**Aim of the task:** Starting with the line containing "Task: Click the highlighted" and going on through the last of the lines, give those lines again, requests included, and shift every coordinate in the answers by -107.

**Raw records:**
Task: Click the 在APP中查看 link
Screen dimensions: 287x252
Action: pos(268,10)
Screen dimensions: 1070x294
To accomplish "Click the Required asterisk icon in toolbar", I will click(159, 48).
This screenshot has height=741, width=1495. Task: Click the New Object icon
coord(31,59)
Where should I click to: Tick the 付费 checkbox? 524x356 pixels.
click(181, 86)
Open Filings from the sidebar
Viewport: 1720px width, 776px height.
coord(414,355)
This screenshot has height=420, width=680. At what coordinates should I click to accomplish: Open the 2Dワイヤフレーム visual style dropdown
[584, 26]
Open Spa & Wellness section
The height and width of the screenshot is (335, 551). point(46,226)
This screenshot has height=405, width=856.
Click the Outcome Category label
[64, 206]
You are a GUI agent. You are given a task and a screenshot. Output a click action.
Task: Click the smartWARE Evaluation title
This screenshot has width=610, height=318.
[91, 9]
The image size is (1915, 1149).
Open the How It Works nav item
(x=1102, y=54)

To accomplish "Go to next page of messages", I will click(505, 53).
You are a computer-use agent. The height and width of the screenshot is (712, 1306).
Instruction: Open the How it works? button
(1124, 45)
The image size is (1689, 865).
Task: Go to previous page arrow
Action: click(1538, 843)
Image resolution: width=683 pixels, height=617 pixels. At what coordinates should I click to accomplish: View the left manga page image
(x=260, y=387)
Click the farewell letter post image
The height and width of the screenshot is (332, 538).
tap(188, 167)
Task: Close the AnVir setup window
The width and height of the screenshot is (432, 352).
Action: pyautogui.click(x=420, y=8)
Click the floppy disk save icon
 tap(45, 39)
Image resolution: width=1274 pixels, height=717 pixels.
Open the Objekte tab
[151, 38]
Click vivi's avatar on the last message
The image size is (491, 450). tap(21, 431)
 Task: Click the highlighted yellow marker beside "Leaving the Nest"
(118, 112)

**Response to this task:**
 Task: Click the highlighted yellow marker beside "Leaving the Nest"
(11, 5)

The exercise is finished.